I would be happy to try to answer any questions you have though.  There are many on this forum that have tons of experience and know how .  And they are pretty quick to jump in with advice if your having an emergency.
If meat is what your after you may want to consider dorper or katahdin. They have a larger carcass than the black belly.  We got the black belly because we just love the exotic look of them.  I will admit that my flock can be a bit flighty if new people come into the pasture.  Fencing should be high enough that they cannot jump it if they are fleeing.  They can leap very high when running.  I opted to run hot wire on the inside of my fence to keep them from rubbing on it and the ram from beating on it. I am glad I did this. My fence is still like when we put it up.  I cannot say that for the barn we built them. LOL  The ram likes to beat on things.
We will be butchering some lambs soon.  They are not that big yet, but I have way too many for my pasture at the moment so it must be done.
If boothcreek posts anything be sure and look. They have some wonderful looking animals.


----------



## grover (Oct 13, 2013)

Thank you, Alsea1! I appreciate your tips and will continue searching this site. BYC has been immeasurably helpful and I'm glad to hear this is a good resource for sheep-help.


----------



## WhiteMountainsRanch (Oct 14, 2013)

*We have American Blackbellies and we are processing our first ones tomorrow. *


----------



## Bossroo (Oct 14, 2013)

One of my across the street neighbors had 2 Black Bely rams as well as 1 Dorper ram to breed his 50 ewes.

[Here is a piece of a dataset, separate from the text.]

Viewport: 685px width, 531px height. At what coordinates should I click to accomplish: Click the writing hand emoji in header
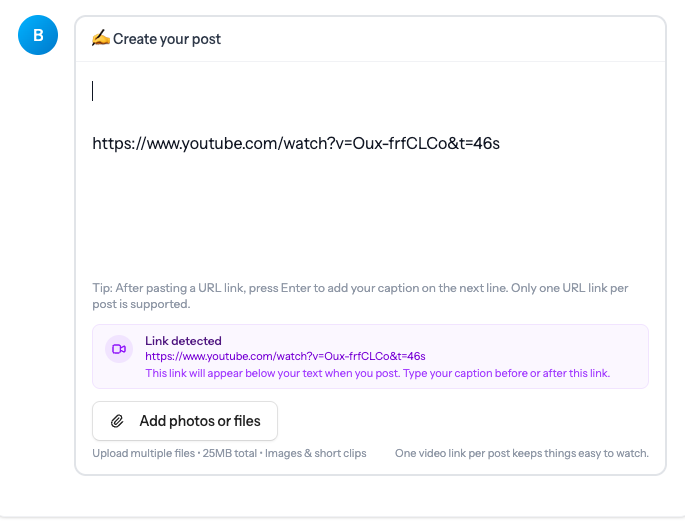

Fully 75%  of the lambs born were the Dorper sired ones as well as 60% more twins.  When time came to market all the lambs, The Dorper x lambs had much better conformation as well as    48% heavier  weight.     He made a 90% more profit on the Dorper X lambs.


----------



## alsea1 (Oct 14, 2013)

Black belly sheep are not heavy bodied like the Dorper.
They are a different class altogether.
But if you want a great tasting animal that is pleasing to look at Black bellies are great.
My exp so far has been good. Mine are great mothers and have not needed my help with anything.
They are easy to be around. No crowding or shoving even at feeding time.
They are great for small acreage.


----------



## n8ivetxn (Nov 9, 2013)

I have Barbados Blackbelly sheep (the polled variety) and I love them. Alsea1 is right, I'm glad I bought them...
Yes, they are a little smaller than the average market sheep, but they make up for it in other ways! - Oh, also, rams don't throw twins - the ewes do! Sheep twins are not identical, hence, it is momma that produces multiples, not pappa


----------



## alsea1 (Nov 9, 2013)

Gosh. Thats good to know. So far none of my ewes has had twins. I was not sure about how that worked.  
Oh well. I guess twins are not too important. I started out with three black belly sheep and now have seven, so I guess they are making up for it. LOL
I have only had them since last April.


----------



## n8ivetxn (Nov 9, 2013)

In my book, nothing beats healthy ewes and lambs! I don't care if they twin or not, as long as they're all healthy


----------



## Jyn (Apr 13, 2015)

alsea1 said:


> I was wondering if there are any breeders of this breed in my area (Alsea, Philomath, Corvallis, Salem, Portland, Springfield Oregon).
> 
> I have a very nice ram lamb that I sure would like to trade for a ram lamb not related to mine.
> 
> ...


Do you still have your herd? We're in Gaston and we have American Blackbellies. We just lambed our first baby about an hour ago! I'm actually looking up on the afterbirth info. We think she's a little ewe.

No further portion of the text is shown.